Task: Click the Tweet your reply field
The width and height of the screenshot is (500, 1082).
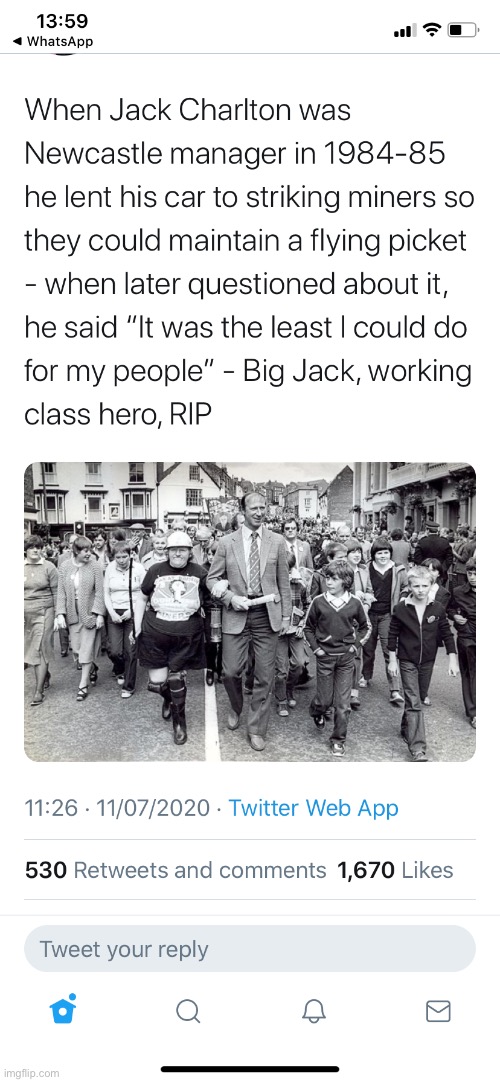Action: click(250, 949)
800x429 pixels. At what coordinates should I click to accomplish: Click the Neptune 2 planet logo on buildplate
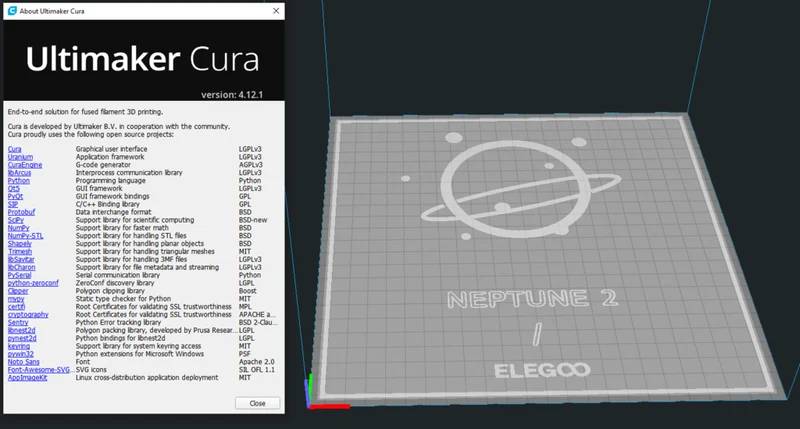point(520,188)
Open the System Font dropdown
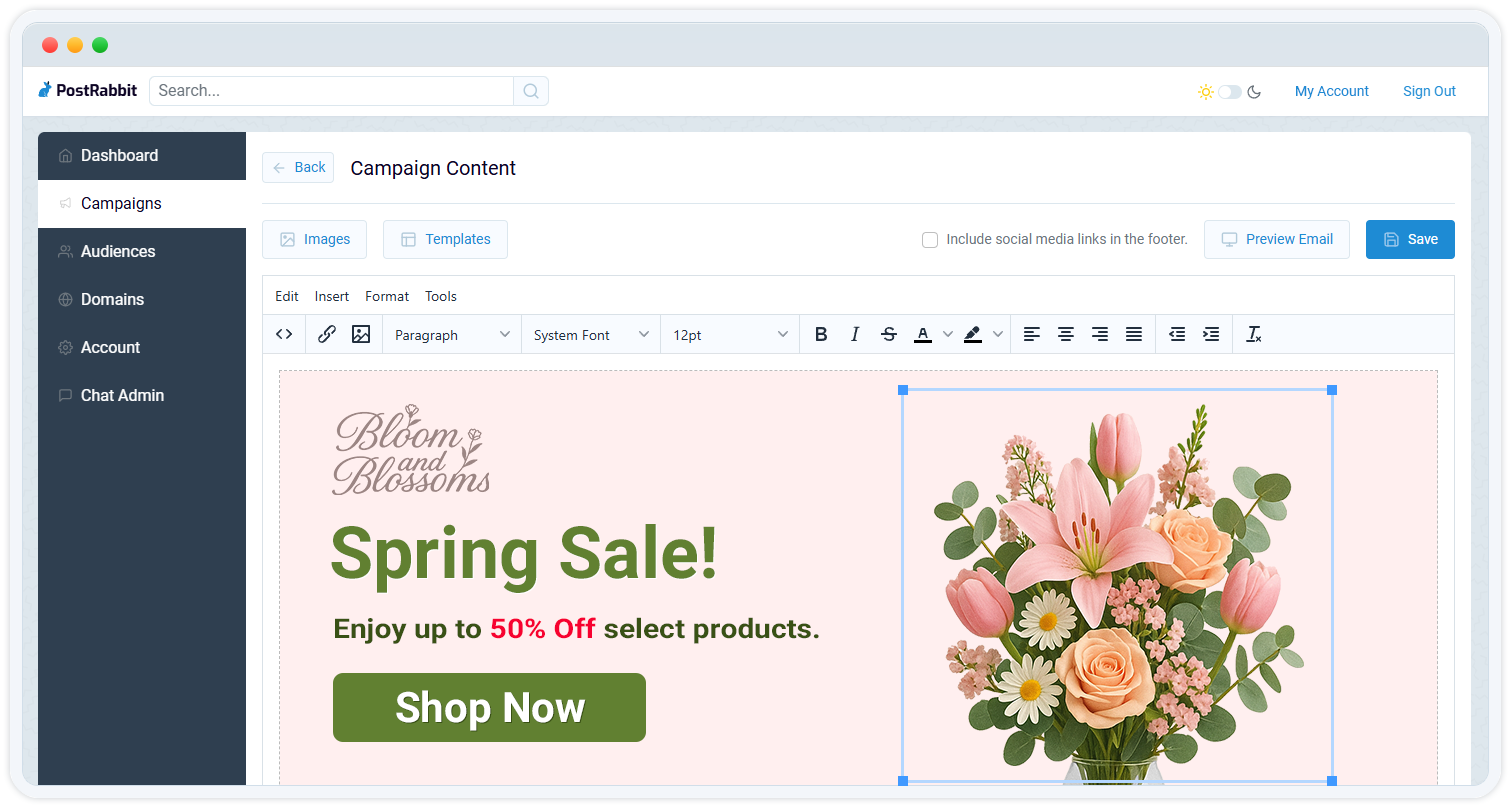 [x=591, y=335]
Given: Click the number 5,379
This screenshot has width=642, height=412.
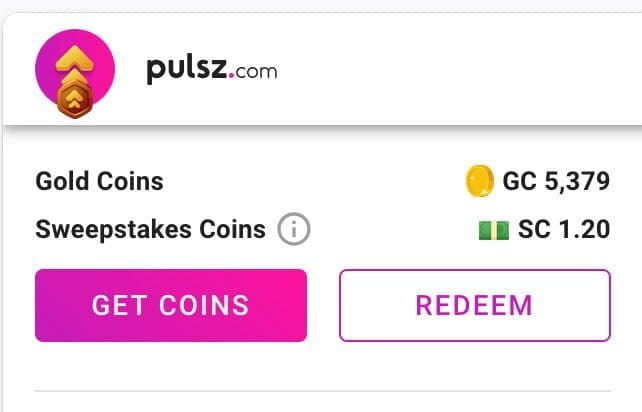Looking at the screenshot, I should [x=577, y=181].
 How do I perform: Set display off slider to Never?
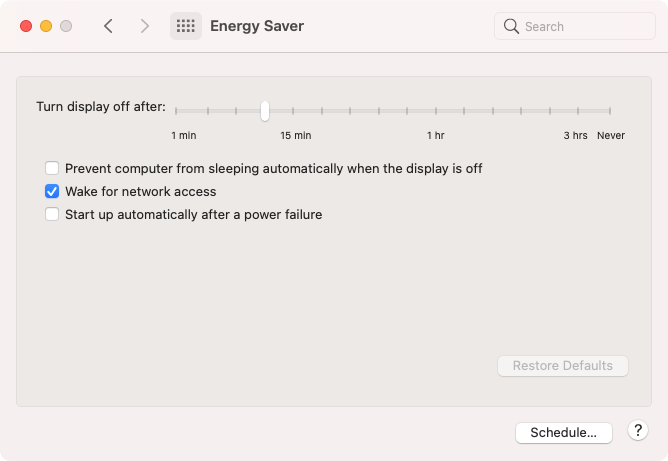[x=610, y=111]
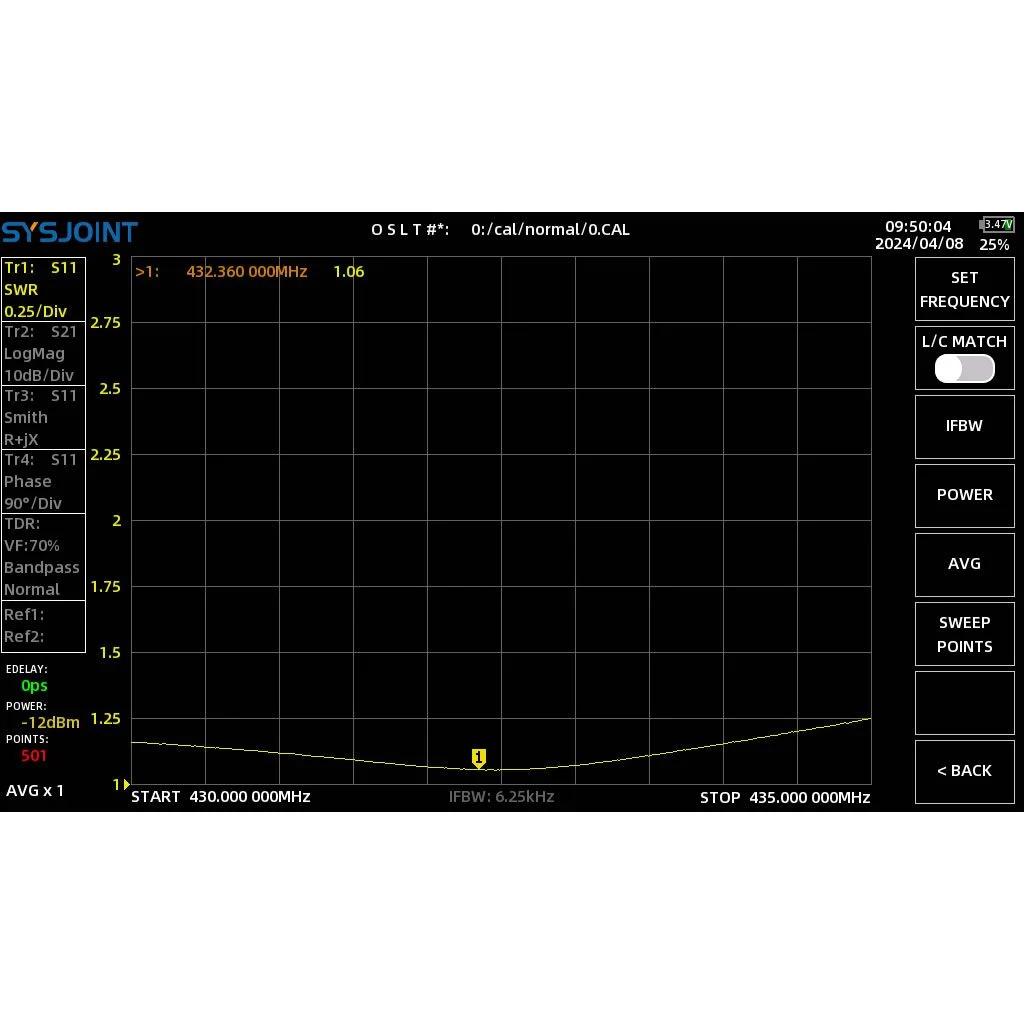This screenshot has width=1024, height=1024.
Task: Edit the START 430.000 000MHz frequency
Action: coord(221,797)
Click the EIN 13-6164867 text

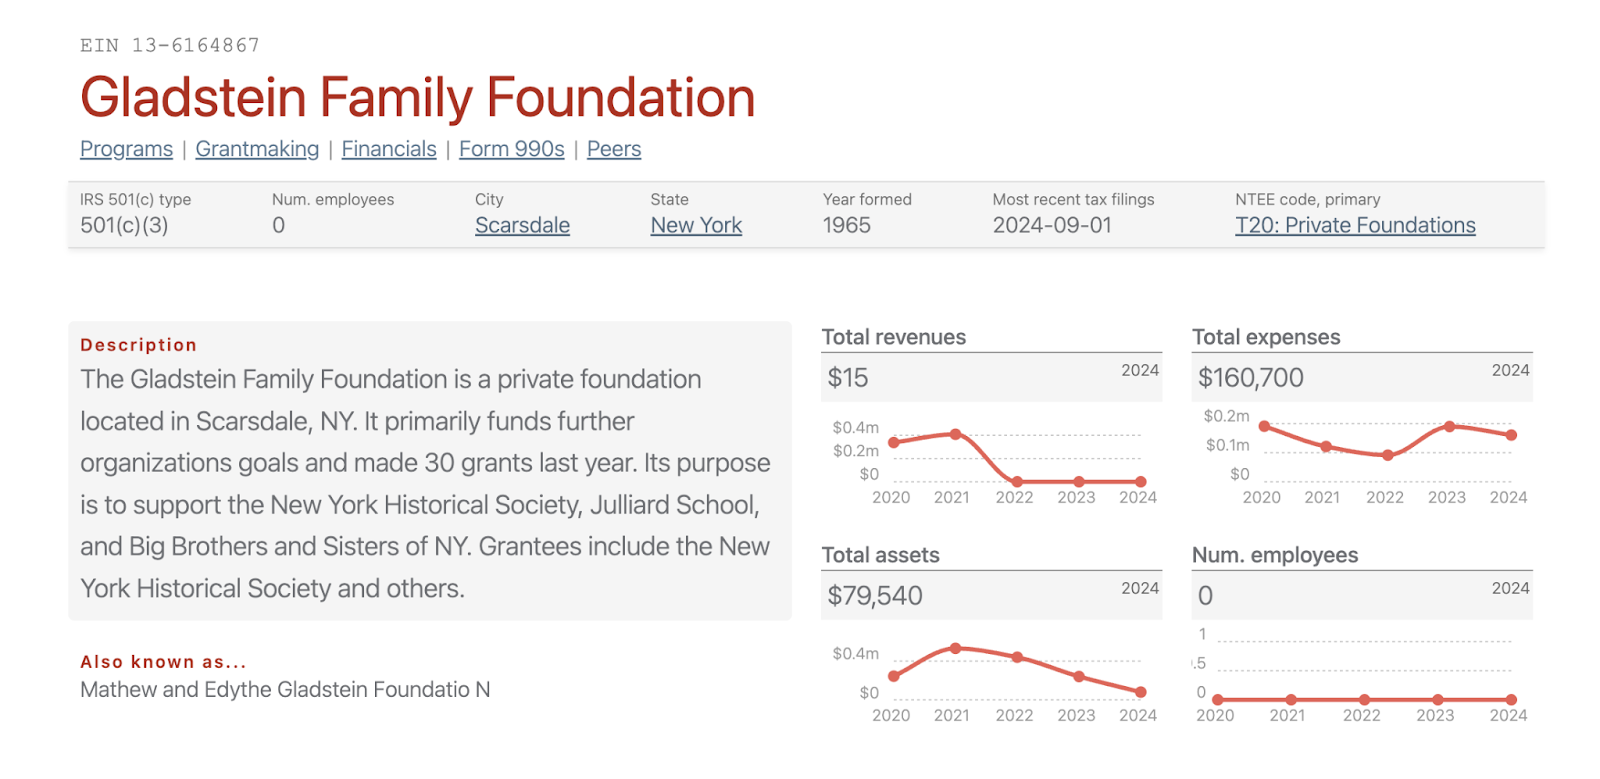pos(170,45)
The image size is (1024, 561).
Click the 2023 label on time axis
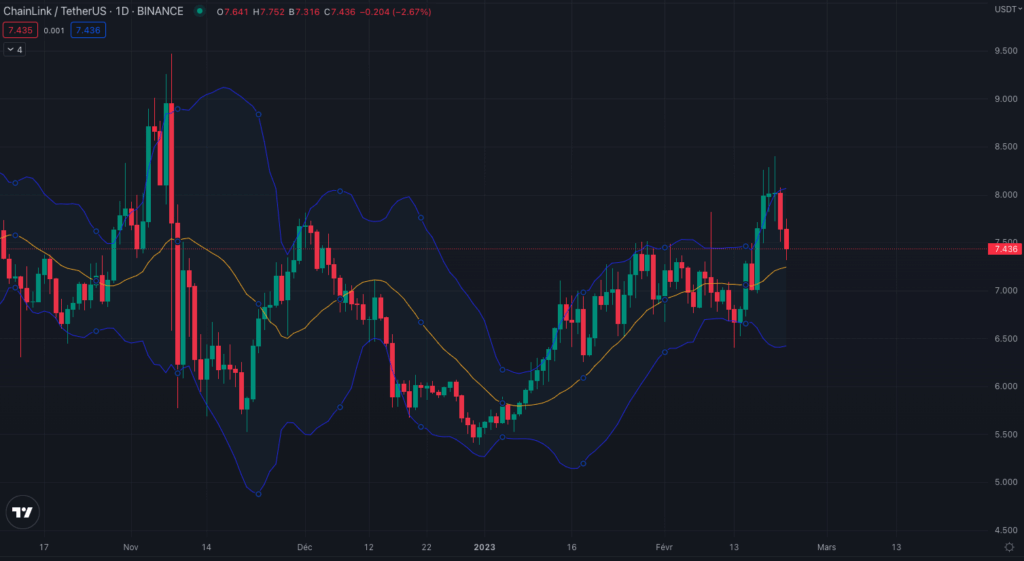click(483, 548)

------------

◆ Your goal
Set down each entry above exactly as it appears. Omit the pictures.

◆ Response area
Task: Click the Tweet your reply field
The width and height of the screenshot is (500, 1082).
Action: click(250, 949)
800x429 pixels. At what coordinates should I click to accomplish: Click the Neptune 2 planet logo on buildplate
point(520,188)
Open the System Font dropdown
 [x=591, y=335]
Given: Click the number 5,379
This screenshot has width=642, height=412.
Looking at the screenshot, I should [x=577, y=181].
 How do I perform: Set display off slider to Never?
[x=610, y=111]
This screenshot has width=1024, height=1024.
Task: Edit the START 430.000 000MHz frequency
Action: coord(221,797)
Click the EIN 13-6164867 text

pos(170,45)
The image size is (1024, 561).
Click the 2023 label on time axis
click(483, 548)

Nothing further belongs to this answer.